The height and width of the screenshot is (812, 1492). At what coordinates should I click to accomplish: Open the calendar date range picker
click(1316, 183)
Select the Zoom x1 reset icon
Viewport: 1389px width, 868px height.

...

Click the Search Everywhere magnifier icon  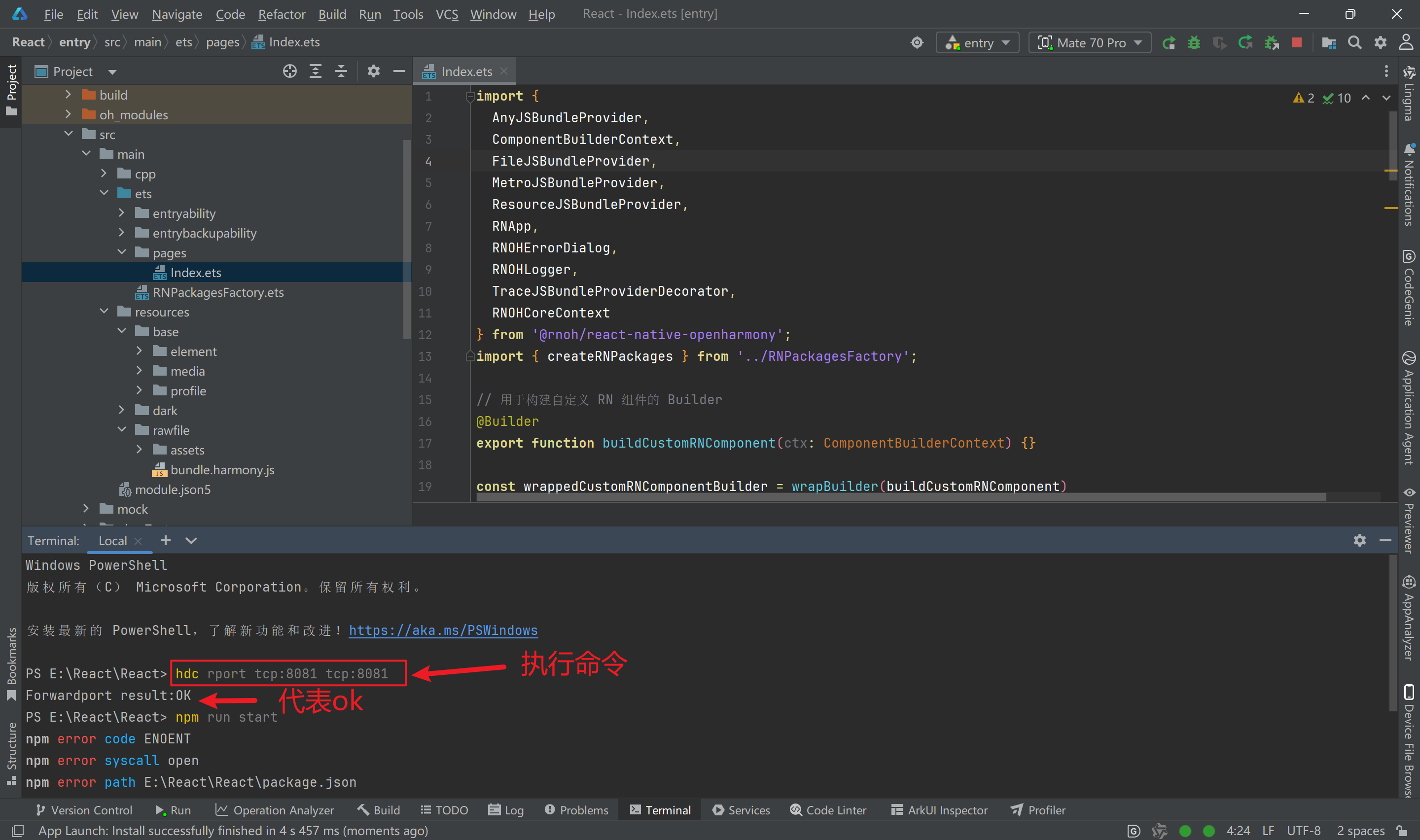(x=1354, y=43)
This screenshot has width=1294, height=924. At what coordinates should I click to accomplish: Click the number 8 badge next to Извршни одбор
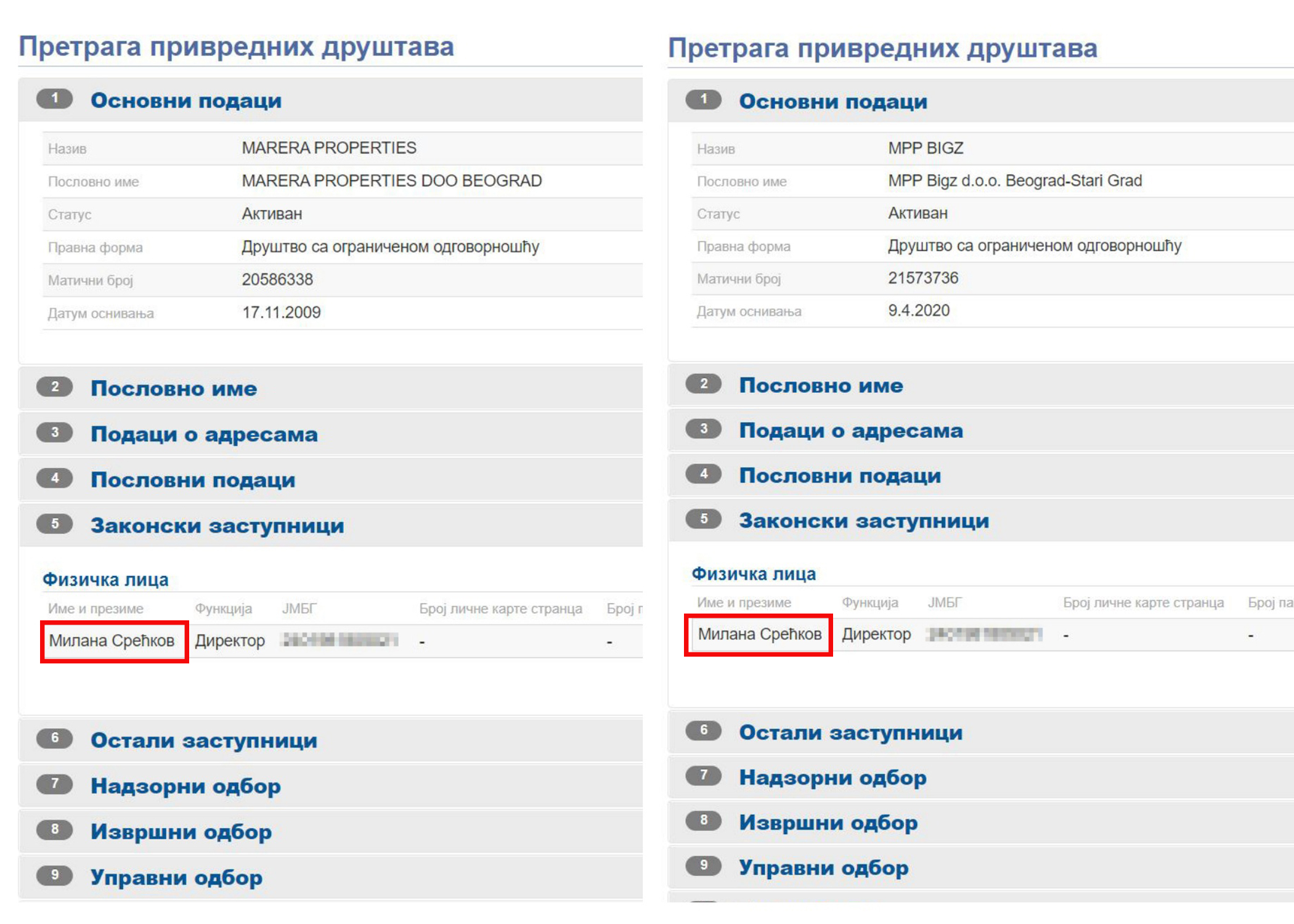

* * *

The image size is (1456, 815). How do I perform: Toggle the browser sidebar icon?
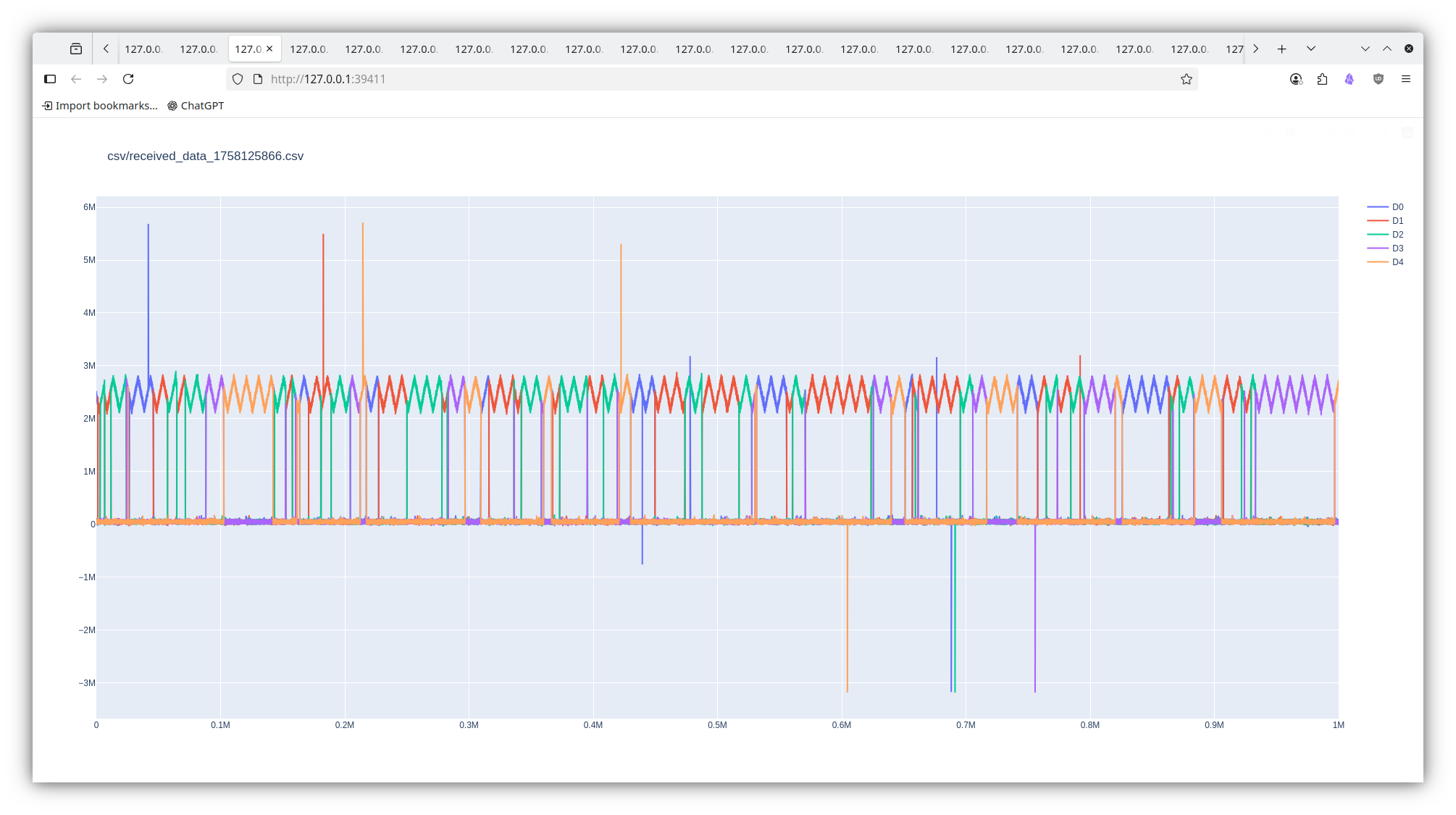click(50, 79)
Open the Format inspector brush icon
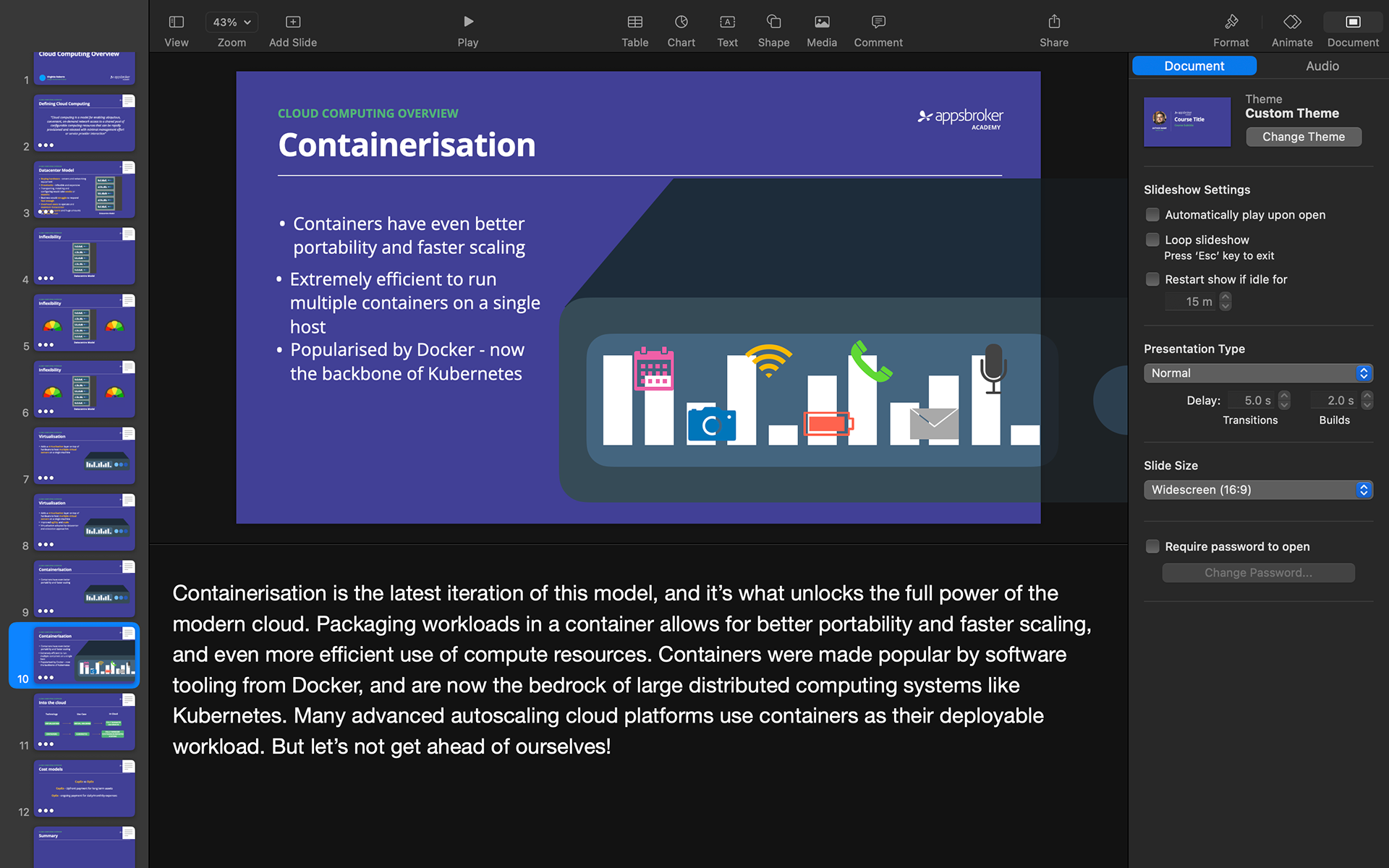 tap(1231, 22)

TASK STATEMENT: Within the listing above, give again exactly every line from the line with "The height and" through the line with "Viewport: 1389px width, 868px height.", both included, and no other line.

SOLUTION FOR THIS PROBLEM:
The height and width of the screenshot is (812, 1492). At what coordinates should I click to accomplish: Open the calendar date range picker
click(1316, 183)
Select the Zoom x1 reset icon
Viewport: 1389px width, 868px height.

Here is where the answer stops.